• [PROMPT]:
In the records below, find the line with "Where should I click to: Open" and the line with "The image size is (503, 278).". Print both exactly, along with every line between them, and no other line.

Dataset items
○ ○ ○ ○ ○ ○ ○
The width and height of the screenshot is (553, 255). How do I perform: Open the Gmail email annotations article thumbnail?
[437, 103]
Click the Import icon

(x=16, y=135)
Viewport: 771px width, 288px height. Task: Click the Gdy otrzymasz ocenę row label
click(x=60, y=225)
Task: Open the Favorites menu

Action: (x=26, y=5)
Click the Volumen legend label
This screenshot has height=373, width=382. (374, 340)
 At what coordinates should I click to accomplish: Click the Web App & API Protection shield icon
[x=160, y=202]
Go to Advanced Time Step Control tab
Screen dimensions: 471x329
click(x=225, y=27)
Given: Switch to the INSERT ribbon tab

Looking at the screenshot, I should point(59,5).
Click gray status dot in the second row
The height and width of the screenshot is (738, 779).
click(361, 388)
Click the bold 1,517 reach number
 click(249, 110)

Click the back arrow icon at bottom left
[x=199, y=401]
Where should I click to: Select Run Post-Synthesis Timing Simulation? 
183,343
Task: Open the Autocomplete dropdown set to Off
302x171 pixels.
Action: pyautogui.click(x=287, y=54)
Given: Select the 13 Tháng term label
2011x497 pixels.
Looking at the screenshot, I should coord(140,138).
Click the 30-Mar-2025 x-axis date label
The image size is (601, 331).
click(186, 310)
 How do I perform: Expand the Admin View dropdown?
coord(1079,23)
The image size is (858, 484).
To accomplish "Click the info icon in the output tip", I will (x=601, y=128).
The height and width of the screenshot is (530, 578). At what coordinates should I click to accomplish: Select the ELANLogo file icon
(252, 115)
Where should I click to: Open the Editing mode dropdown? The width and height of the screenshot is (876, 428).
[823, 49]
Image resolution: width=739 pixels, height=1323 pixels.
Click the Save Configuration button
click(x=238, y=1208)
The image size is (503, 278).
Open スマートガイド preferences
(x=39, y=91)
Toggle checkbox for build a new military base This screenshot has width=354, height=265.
○ ○ ○ ○ ○ ○ ○
• [FINISHED EXERCISE]:
Where should I click to: Open the Editing mode dropdown? The width and height of the screenshot is (876, 428).
[823, 49]
Image resolution: width=739 pixels, height=1323 pixels.
Click the Save Configuration button
click(x=238, y=1208)
The image size is (503, 278).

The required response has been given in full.